Direnişin mizahını yansıtmaya çalışacağız elimizden geldiğince.
ÇROP – Çizgi roman
okurunun artmasına katkısı olur mu projenizin? Çizgi roman okuru dışındakileri
çizgi romana çekme şansınız var mı sizce?
CTY: Direniş geniş
kitlelere yayılmış bir hareket. Bundan dolayı, daha önce çizgi roman okumamış
insanlar da ilgi duyacaktır projemize, sanırım.
ÇROP – Okurlar
derginize nasıl ulaşacaklar, nasıl bilgi edinecekler, nasıl soracaklar
sorularını sizlere? İletişim adresleriniz nelerdir?
CTY: Bir
“crowdfunding” projesi planlıyoruz. Henüz bir yayıncı belirlemiş değiliz, fakat
ilgilendiklerini belirtenler var. Gelişmeleri facebook sayfamızdan (www.facebook.com/direncizgiroman) ve twitter
hesabımızdan (www.twitter.com/direncizgiroman) takip edebilirsiniz.

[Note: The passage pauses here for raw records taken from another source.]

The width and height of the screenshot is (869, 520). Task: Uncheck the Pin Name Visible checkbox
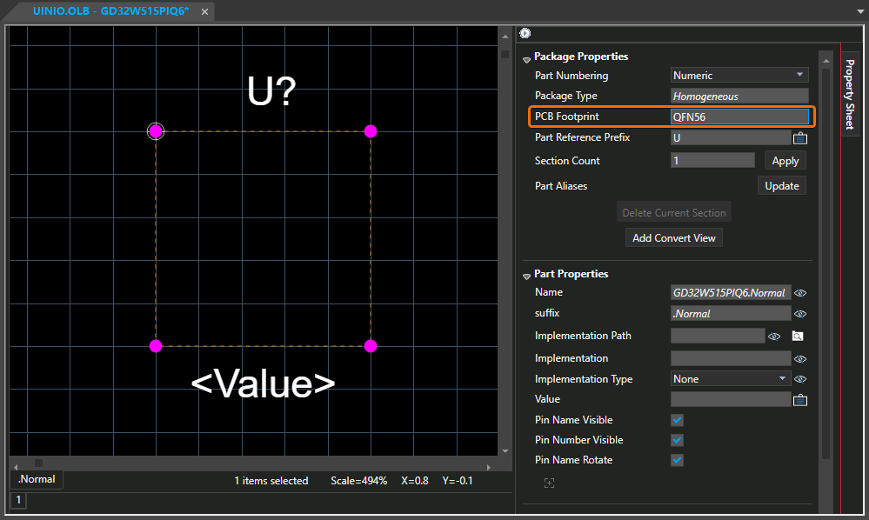pos(677,420)
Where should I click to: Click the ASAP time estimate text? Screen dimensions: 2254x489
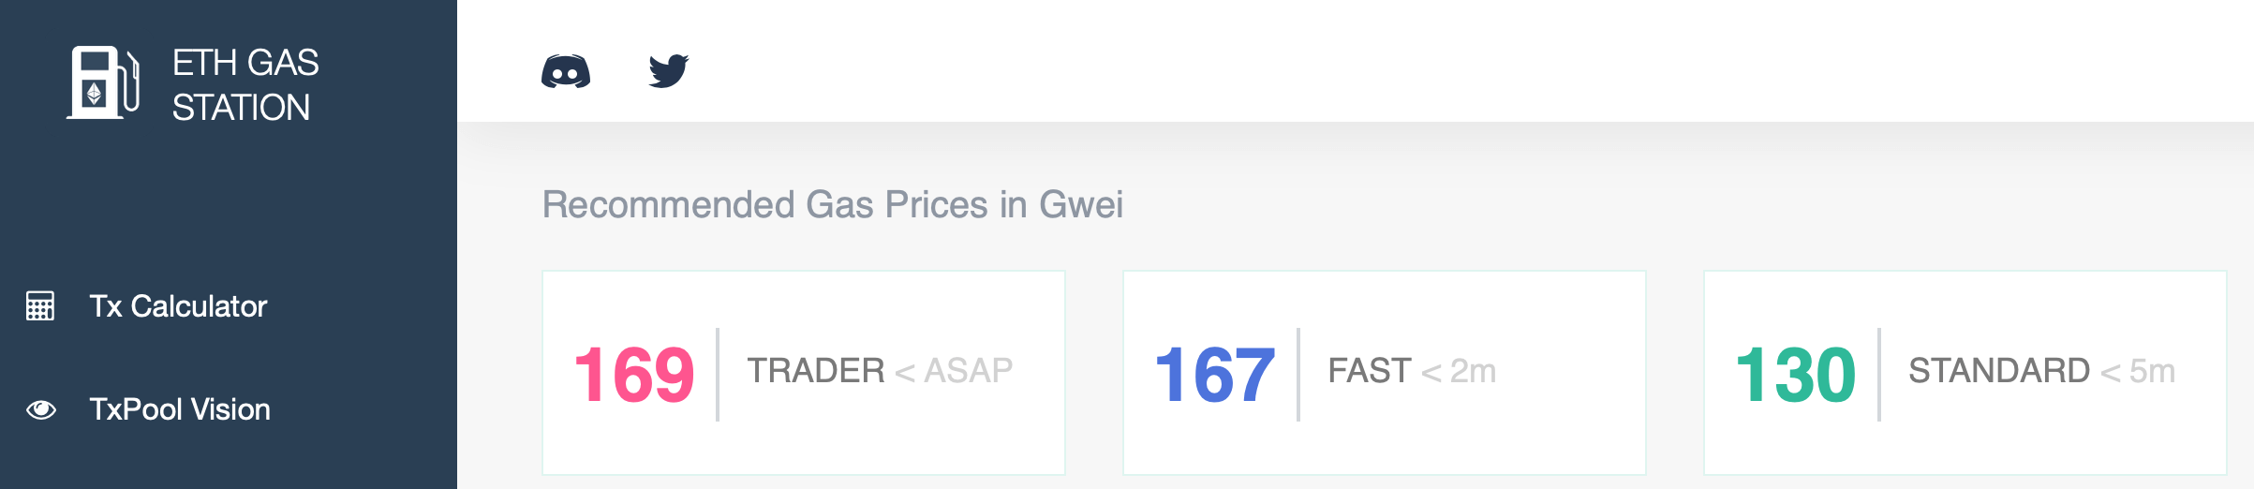(x=968, y=371)
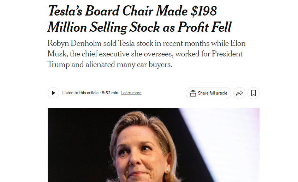
Task: Click the curved share arrow icon
Action: point(239,93)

Bu mecralarda, bitmiş işlerimizden örnekler de paylaşıyoruz.
Ayrıca bize ulaşmak
için direncizgiroman [at] gmail.com adresine mail atabilirsiniz.
Bizimle çalışmak
isteyen çizerlerin başvurularını yukarıdaki adrese bekliyoruz. Daha önce
ürettikleri bitmiş çizgi roman tarzındaki işlerini göndermelerini tercih
ediyoruz.
Ümit Kireççi
Görseller:
"Wardogs" senaryo: Yigilante Kocagöz, çizim: Burak Akerdem.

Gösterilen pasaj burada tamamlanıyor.